Na conversa, houve uma promessa de revisão de erros e um pedido de desculpas do MVC.
Portanto, além de duas versões diferentes da pesquisa de 2023 divulgada em 2024, é provável que a Segunda Pesquisa Nacional da Indústria de Games tenha uma terceira versão.
O site Metrópoles afirmou em 18 de setembro de 2023 que a Agência Brasileira de Promoção de Exportações e Investimentos (ApexBrasil) citou a desaceleração da indústria de games ao prorrogar, no fim do governo Bolsonaro, um convênio de R$ 8,8 milhões com a Associação Brasileira das Desenvolvedoras de Games (ABRAGAMES).
De acordo com a reportagem, documentos da própria entidade apontam um cenário oposto, com expressivo crescimento do setor. Essa informação parece ter sido mantida nessa última pesquisa.
Para que todos saibam, a parceria de financiamento com dinheiro público da Apex e do governo federal foi estendida em 8 de dezembro de 2022. Ela irá até dezembro de 2024.
Outro lado
O Drops de Jogos procurou a ABRAGAMES para obter seu posicionamento sobre o texto da pesquisa. Enviamos as seguintes perguntas:
1. Por que vocês mudaram a versão da pesquisa em menos de uma semana após atrasar a pesquisa de 2023 para sair só em 2024?
2. Por que a primeira versão contava a história da indústria desde 1980 e, nesta nova versão, algumas informações da ARVORE e da própria história foram suprimidas?
3. Por que a pesquisa da ABRAGAMES de 2023 lançada em 2024 tem uma informação sobre o evento SBGames que já aconteceu em 2023?
4. Faltou uma revisão técnica da GA Consulting neste trabalho?
5. Por que a palavra demissões só aparece duas vezes na pesquisa e não como consequência da crise econômica pós-pandemia?
6. Por que só haverá pesquisa nova em 2025? Há alguma razão específica?
7. Tem algo que eu não perguntei e vocês gostariam de acrescentar?
Rodrigo Terra, presidente da ABRAGAMES, respondeu da seguinte forma:
1. Como representante da indústria, a Abragames mantém um canal de diálogo aberto e constante com os estúdios e profissionais do setor. Entre os feedbacks que recebemos após o lançamento da pesquisa, houve pedidos de inclusões de mais tópicos na linha do tempo. Para não ser injusto com quem também poderia estar ali, preferimos focar nos anos de 2022 e 2023 – únicos anos não presentes na excelente cronologia publicada na primeira edição do estudo.
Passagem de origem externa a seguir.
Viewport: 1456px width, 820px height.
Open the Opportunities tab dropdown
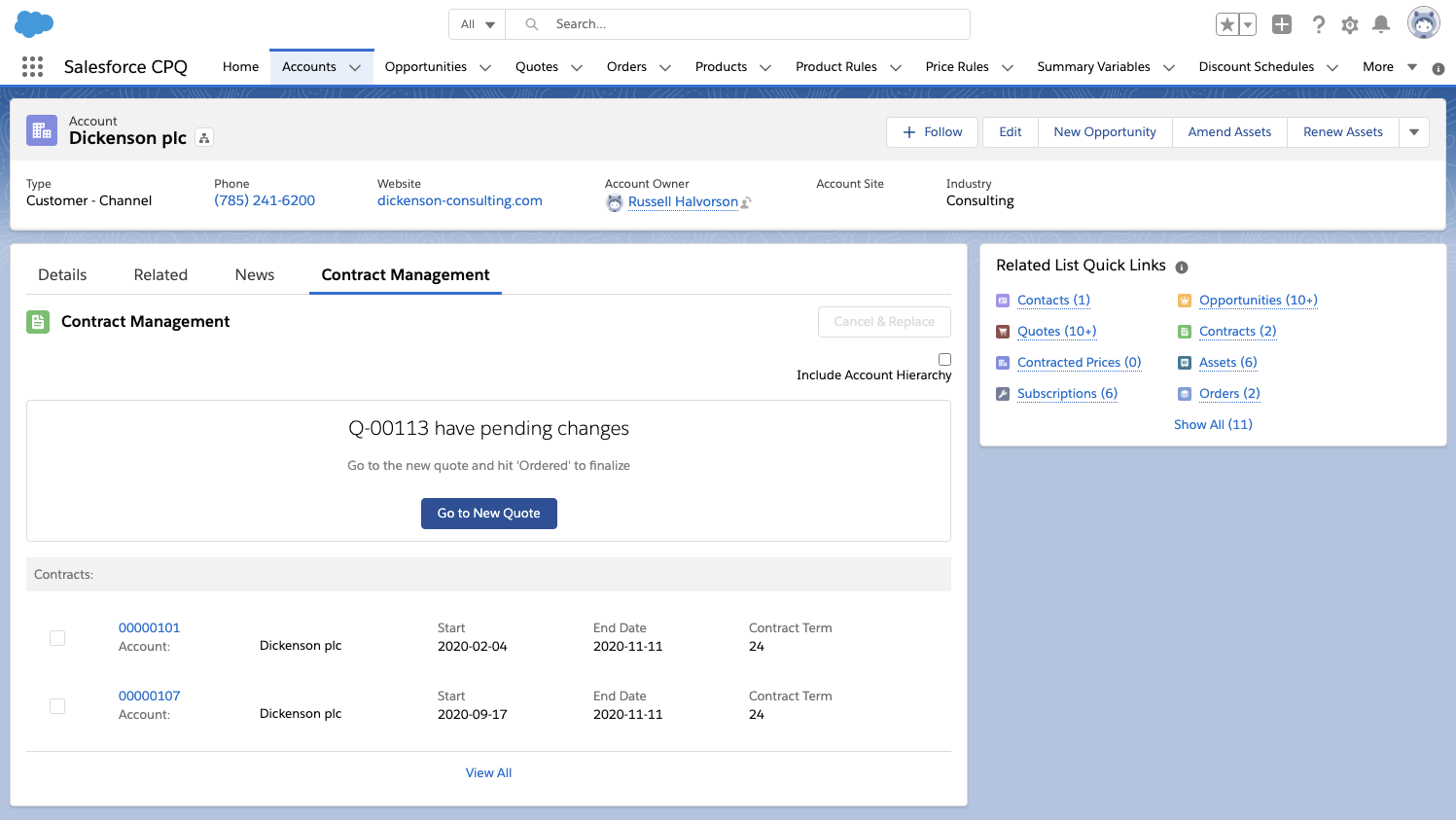(x=484, y=66)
Em relação à data de divulgação do estudo, não houve atraso. Como explicado no próprio estudo, para entregar um resultado melhor, houve uma “decisão de estender o prazo de recebimento do questionário ao longo de 2023, permitindo que mais estúdios pudessem contribuir com informações sobre seus anos de 2022. Como consequência, tivemos que adiar em três meses a divulgação da pesquisa, que sairia no fim de 2023, mas com a certeza de que o material entregue estaria muito mais rico e completo. Foi uma decisão essencial para que as comparações ano a ano fizessem mais sentido e para incluir mais pontos relevantes ao estudo”.
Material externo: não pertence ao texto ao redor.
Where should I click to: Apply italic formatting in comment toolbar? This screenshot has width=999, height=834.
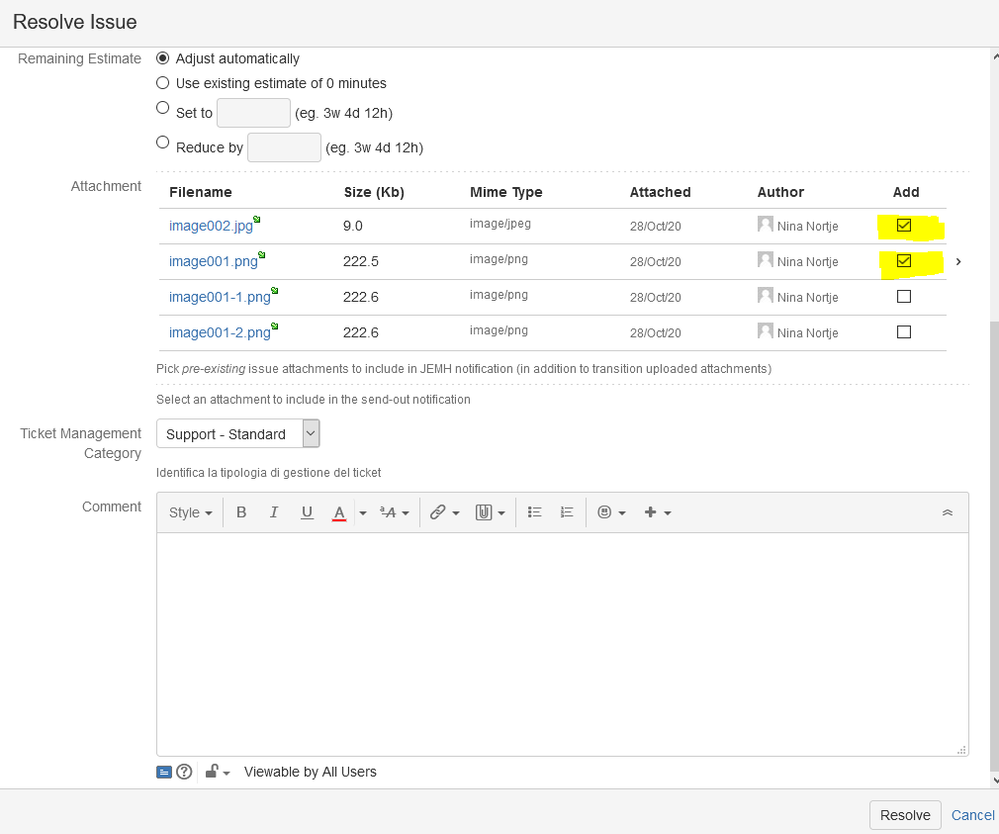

2. Justamente pelos motivos apresentados na resposta anterior.
3. Essa informação estava na prévia da pesquisa e poderia ter sido atualizada. De qualquer maneira, é um dado que não compromete de forma alguma a qualidade da pesquisa.
4. Não. A GA Consulting fez a revisão técnica seguindo todos os padrões de conduta dessa tarefa
5. A pesquisa reflete o cenário obtido a partir das respostas dadas pelos estúdios, e as demissões também fazem parte desse contexto. A informação está presente no material, assim como a pandemia, que é citada 16 vezes ao longo do estudo.
6. Prioritariamente, nosso objetivo é entregar um material de qualidade, que reflita a evolução e as mudanças da indústria brasileira de games a cada novo estudo. Em 2023 decidimos prolongar a apuração dos dados e adiar em três meses a publicação da pesquisa para ter um cenário mais completo. Sendo assim, para a próxima edição, vamos planejar a publicação já com esse intervalo maior e então analisar se, de fato, essa é a periodicidade ideal a se seguir.